The task: All the records that follow need to be reproduced exactly. Omit the images.

Input material:
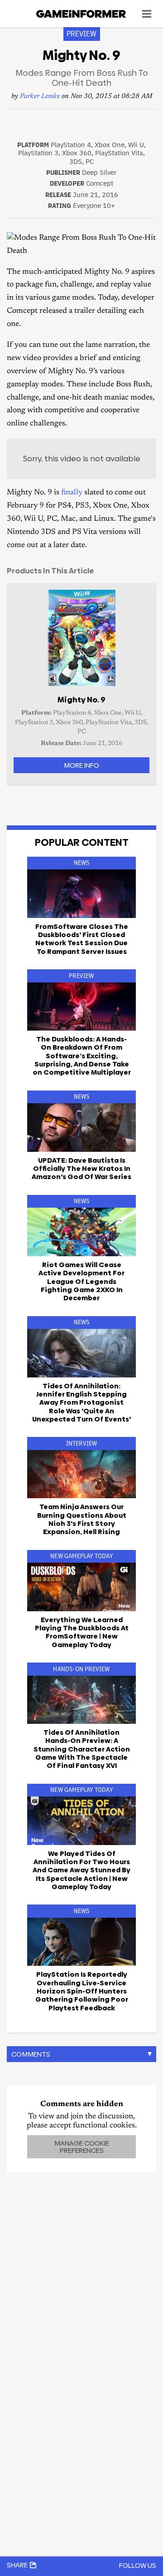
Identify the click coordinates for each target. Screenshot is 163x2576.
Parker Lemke (40, 96)
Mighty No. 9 (81, 699)
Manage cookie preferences (81, 2146)
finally (71, 493)
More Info (81, 765)
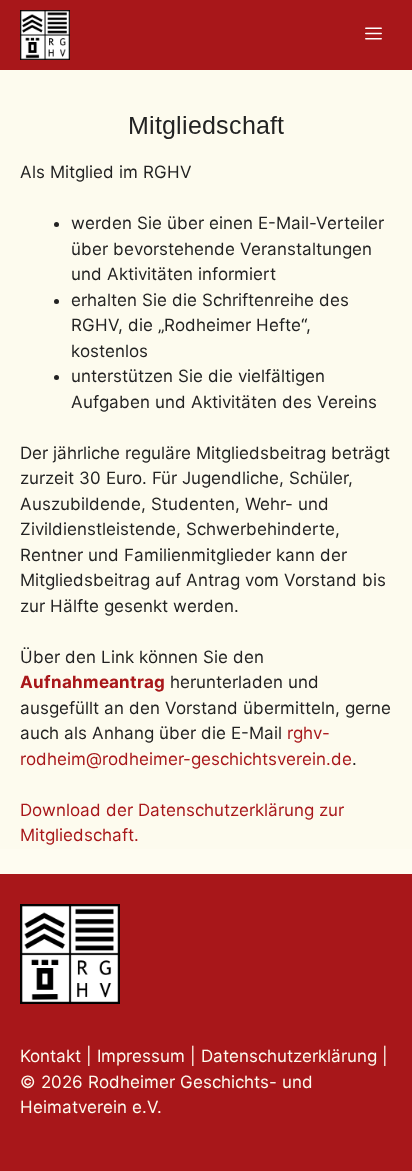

Answer:
Identify the click coordinates for each target. Screenshot is 163x2576.
Parker Lemke (40, 96)
Mighty No. 9 (81, 699)
Manage cookie preferences (81, 2146)
finally (71, 493)
More Info (81, 765)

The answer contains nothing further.